DA-2-WebGPU / HF_MODEL_CARD.md
phiph's picture
Upload folder using huggingface_hub
7382c66 verified
---
license: apache-2.0
library_name: onnx
tags:
- depth-estimation
- panoramic
- 360-degree
- webgpu
- onnx
pipeline_tag: depth-estimation
---
# DA-2: Depth Anything in Any Direction (ONNX WebGPU Version)
This repository contains the **ONNX** weights for [DA-2: Depth Anything in Any Direction](https://github.com/EnVision-Research/DA-2), optimized for **WebGPU** inference in the browser.
## Model Details
- **Original Model:** [haodongli/DA-2](https://huggingface.co/haodongli/DA-2)

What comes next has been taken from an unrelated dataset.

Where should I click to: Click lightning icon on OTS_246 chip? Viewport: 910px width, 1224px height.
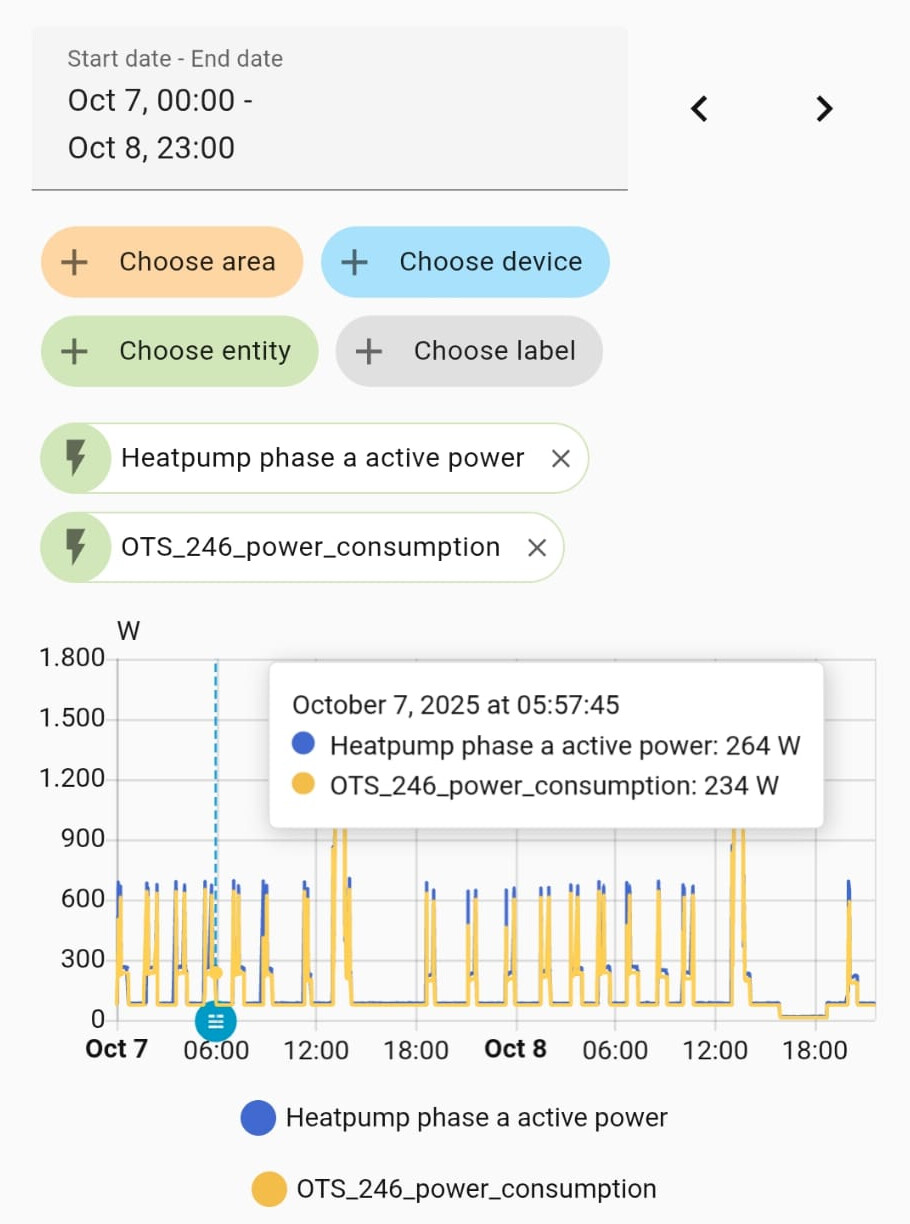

- **Framework:** ONNX (Opset 17)
- **Precision:** FP32 (Full Precision)
- **Input Resolution:** 1092x546
- **Size:** ~1.4 GB
## Conversion Details
This model was converted from the original PyTorch weights to ONNX to enable client-side inference using `onnxruntime-web`.
- **Optimization:** Constant folding applied.
- **Compatibility:** Verified with WebGPU backend.
- **Modifications:**
- Replaced `clamp` operators with `Max`/`Min` combinations to ensure WebGPU kernel compatibility.
- Removed internal normalization layers to allow raw 0-1 input from the browser.
## Usage (Transformers.js)
You can also run this model using [Transformers.js](https://huggingface.co/docs/transformers.js).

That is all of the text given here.